来年からの工房設営、学校準備に追われ、朝から夜中まで忙しくしていますが、昨晩は姫路からお越し下さった膠(ニカワ)作りの大崎さんと、夕食を一緒にさせていただきました。

さて、ヴァイオリン属の弦楽器は、「木、膠、塗料、弦」の4つの材料からできています。

さらにこれらに技術者、製作家の「設計技術、木工技術」が組み合わさって、初めて弦楽器を作ることができます。

とてもシンプルですが、シンプルであるがゆえに、私たち弦楽器は製作者はその一つ一つをよく知らなければ、よいと胸を張って言える仕事はなかなかできないと感じてきました。

また自分が作らない膠や弦については、よい供給者と知り合い、つながることができなければならないと感じてきました。
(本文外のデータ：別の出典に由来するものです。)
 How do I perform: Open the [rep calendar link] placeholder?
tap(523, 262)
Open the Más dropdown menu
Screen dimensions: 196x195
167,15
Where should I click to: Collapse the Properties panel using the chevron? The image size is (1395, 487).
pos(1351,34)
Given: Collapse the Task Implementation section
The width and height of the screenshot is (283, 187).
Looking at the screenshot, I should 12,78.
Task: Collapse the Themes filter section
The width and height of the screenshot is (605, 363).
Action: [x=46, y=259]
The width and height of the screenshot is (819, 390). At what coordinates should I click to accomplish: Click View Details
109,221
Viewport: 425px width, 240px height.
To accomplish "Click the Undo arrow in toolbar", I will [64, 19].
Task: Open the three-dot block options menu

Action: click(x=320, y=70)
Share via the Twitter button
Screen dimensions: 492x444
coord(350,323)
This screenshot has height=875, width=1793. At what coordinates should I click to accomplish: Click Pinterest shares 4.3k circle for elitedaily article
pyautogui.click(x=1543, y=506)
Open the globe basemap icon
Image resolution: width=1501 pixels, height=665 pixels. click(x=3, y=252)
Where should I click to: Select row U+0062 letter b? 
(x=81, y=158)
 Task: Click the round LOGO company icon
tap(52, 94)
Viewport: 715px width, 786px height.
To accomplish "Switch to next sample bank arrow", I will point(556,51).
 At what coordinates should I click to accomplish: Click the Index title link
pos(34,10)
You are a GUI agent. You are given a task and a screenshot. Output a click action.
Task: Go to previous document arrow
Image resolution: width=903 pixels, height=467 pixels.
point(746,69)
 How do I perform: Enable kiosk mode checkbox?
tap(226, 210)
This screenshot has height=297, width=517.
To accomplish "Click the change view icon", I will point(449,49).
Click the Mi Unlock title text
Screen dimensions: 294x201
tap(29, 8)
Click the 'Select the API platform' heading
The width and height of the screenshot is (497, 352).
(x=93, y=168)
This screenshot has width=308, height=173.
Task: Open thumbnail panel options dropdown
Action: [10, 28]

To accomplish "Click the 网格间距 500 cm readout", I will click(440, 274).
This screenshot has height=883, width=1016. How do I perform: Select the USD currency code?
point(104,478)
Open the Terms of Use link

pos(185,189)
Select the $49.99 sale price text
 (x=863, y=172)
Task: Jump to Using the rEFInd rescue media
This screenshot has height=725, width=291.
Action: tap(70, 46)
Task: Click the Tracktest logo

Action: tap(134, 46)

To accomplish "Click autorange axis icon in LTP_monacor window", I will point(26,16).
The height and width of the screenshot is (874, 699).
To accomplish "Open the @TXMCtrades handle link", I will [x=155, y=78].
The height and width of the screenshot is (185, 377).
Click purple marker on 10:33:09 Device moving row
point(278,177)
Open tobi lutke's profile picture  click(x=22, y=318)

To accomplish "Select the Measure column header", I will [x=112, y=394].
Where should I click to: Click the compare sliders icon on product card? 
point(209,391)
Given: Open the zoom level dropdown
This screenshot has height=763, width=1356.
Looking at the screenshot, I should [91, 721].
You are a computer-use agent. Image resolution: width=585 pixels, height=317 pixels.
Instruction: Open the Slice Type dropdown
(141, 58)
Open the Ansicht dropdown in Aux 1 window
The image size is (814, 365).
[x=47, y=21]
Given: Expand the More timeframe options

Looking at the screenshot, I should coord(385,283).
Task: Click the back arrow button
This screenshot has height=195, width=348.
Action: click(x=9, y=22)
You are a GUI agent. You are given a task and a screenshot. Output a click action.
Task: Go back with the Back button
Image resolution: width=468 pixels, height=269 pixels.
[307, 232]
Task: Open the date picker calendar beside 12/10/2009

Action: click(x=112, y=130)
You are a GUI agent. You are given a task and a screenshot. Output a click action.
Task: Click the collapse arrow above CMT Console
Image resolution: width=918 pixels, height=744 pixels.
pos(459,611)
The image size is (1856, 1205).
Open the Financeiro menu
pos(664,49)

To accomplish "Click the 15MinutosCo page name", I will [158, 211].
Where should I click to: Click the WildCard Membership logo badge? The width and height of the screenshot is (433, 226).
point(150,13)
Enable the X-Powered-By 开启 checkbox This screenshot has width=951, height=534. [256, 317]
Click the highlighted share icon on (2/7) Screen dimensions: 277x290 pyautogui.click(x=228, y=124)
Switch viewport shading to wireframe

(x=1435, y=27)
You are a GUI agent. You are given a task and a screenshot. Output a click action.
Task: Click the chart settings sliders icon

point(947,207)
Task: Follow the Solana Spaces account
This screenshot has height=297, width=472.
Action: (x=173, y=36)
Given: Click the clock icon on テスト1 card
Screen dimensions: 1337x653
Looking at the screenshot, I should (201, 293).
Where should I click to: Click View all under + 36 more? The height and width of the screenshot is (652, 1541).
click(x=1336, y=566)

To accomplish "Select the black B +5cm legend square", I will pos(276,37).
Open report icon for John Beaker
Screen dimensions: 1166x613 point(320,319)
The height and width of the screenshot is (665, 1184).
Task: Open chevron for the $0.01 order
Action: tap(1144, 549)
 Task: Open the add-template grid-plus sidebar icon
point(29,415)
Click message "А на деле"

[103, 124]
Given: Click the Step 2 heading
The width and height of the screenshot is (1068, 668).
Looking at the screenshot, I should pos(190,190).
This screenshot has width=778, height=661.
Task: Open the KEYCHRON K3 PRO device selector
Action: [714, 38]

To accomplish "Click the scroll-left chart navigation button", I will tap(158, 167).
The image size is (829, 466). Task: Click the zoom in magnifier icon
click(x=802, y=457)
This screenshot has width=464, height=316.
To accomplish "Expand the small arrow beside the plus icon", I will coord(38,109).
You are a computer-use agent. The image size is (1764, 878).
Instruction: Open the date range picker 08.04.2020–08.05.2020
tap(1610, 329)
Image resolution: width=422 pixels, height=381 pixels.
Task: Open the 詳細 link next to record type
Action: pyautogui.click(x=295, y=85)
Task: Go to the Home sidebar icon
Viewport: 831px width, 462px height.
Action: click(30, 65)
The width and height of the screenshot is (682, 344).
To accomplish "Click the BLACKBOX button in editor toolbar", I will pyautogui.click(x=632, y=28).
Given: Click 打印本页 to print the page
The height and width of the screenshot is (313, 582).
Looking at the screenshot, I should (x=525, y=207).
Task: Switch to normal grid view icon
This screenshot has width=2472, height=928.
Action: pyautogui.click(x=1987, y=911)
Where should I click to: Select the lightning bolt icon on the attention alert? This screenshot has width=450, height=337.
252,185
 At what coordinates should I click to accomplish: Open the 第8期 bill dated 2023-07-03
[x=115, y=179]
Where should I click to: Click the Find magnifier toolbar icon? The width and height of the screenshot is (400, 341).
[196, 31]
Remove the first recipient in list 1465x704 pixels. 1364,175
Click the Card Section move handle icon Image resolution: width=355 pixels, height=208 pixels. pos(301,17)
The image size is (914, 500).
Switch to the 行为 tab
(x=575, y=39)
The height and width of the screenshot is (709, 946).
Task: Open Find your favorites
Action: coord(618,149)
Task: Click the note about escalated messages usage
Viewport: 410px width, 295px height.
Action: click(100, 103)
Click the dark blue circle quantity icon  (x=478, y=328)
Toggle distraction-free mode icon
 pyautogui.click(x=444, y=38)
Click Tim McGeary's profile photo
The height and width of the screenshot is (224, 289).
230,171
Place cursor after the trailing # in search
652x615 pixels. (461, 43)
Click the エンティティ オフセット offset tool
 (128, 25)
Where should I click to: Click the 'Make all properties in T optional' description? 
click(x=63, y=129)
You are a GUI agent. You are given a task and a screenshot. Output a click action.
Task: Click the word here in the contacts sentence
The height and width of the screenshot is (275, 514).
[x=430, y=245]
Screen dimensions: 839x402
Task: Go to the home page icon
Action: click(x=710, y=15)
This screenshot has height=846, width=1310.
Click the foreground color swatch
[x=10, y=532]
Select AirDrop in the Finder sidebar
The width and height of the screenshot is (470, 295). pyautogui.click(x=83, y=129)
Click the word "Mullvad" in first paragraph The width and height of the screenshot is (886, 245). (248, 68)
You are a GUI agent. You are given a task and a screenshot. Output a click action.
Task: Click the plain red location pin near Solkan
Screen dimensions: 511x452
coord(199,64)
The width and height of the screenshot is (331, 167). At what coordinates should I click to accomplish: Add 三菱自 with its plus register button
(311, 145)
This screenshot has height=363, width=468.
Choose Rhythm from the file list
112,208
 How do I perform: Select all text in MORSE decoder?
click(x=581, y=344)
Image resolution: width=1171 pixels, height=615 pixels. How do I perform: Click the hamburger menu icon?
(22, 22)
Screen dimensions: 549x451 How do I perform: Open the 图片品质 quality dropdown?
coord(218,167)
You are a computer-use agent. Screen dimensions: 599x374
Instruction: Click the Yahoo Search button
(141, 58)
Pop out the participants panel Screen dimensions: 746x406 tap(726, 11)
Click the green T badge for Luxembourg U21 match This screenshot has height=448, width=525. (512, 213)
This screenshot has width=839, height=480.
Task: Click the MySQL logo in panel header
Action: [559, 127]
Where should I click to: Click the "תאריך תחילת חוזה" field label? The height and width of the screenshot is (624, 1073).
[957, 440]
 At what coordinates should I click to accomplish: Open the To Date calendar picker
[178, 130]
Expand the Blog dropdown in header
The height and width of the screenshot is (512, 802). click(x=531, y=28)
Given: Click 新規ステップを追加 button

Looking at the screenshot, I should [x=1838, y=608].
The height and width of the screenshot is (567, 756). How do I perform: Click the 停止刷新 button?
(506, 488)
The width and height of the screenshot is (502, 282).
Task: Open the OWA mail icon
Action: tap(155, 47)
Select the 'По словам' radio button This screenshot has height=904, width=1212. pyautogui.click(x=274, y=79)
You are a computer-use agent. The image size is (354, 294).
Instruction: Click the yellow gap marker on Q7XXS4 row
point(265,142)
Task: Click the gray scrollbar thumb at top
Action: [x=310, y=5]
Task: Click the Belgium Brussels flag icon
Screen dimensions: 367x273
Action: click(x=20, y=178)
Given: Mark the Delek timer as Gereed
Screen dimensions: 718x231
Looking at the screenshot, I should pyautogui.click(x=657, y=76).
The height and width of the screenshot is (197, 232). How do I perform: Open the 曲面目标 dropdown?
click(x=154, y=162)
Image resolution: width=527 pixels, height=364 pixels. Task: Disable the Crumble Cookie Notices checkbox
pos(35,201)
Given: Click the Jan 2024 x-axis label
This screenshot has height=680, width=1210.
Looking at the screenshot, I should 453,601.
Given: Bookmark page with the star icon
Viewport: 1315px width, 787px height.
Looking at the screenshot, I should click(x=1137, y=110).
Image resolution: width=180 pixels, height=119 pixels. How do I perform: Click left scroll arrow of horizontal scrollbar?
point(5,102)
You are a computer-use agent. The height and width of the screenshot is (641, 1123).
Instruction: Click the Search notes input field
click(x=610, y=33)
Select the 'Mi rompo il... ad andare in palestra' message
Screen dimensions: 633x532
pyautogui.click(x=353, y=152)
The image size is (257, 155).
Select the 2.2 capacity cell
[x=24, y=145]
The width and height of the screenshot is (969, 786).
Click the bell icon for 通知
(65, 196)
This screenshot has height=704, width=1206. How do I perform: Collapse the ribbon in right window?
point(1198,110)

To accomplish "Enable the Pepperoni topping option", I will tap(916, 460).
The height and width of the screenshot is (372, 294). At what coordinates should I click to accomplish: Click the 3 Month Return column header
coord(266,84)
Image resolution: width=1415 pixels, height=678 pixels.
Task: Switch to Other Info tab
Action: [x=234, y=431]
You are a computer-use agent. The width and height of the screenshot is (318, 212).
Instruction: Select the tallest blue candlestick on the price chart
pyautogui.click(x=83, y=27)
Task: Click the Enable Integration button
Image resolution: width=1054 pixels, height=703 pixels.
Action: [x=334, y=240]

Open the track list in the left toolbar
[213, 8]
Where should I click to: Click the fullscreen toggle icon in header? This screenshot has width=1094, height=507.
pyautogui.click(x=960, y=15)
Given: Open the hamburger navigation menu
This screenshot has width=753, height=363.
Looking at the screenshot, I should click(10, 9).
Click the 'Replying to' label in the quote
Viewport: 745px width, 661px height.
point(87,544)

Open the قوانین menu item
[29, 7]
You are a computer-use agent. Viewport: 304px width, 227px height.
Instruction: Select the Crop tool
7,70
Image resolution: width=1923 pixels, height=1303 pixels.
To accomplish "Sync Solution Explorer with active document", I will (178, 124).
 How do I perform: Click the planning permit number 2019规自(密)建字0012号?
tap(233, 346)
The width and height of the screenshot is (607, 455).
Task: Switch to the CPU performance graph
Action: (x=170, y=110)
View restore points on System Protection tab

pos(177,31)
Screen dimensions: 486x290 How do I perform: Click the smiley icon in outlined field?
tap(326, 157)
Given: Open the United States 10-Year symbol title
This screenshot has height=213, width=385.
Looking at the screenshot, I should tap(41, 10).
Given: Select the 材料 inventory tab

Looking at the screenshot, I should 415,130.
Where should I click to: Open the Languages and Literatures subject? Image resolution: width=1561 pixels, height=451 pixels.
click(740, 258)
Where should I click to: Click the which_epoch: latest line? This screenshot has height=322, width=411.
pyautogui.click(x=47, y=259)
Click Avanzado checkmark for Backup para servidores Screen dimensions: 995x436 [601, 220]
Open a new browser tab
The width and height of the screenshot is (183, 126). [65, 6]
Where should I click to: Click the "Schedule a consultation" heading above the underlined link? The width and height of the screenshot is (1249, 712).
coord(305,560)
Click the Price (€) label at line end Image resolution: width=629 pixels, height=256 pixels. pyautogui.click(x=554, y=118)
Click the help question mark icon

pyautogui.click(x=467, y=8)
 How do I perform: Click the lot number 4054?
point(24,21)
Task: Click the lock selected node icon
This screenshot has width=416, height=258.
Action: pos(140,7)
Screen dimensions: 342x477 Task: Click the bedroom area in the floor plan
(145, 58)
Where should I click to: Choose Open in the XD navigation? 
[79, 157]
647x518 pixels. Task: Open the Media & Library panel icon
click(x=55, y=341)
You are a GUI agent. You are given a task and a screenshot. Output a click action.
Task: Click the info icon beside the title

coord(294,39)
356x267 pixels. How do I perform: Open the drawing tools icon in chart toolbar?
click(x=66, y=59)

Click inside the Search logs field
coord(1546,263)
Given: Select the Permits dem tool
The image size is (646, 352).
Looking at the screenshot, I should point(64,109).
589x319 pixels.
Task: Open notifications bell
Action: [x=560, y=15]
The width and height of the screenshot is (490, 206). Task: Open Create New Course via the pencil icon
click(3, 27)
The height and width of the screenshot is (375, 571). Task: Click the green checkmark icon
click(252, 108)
今年はその意味で、流通・販売本意に売りやすいそこそこのクオリティのものを大量に作るのではなく、クオリティに的を絞って化学薬品を使わない昔ながらの膠作りを追求する大崎さん、モダンのガット弦と一線を画すバッハの時代のガット弦を知るDaniela Gaidanoさん、失われた楽器設計・デザインの復興を志すDmitry Badiarovさんらと知り合うことができた、めったにないチャンスの年となりました。

これまでに学んできた塗装や木工の技術に、新しく学んだことを組み合わすことができるまたとない好機が巡ってきたと感じています。

昨晩、膠作りの大崎さんと食事した渋谷の焼き鳥の名店「波多野」も、阿波尾鶏の素材をそのままに生かして焼いてくれる本当によいお店でした。

同じ阿波尾鶏を使っても、人によってお店によって焼いた結果が違うのは驚くべきことですが、「波多野」さんのように、奇を衒うことなく素材を生かし、食べて「美味しい!」と声に出していただけるような仕事はなかなか奥が深いものがあります。

急がす、弛まず、進んでいきたいと思いました。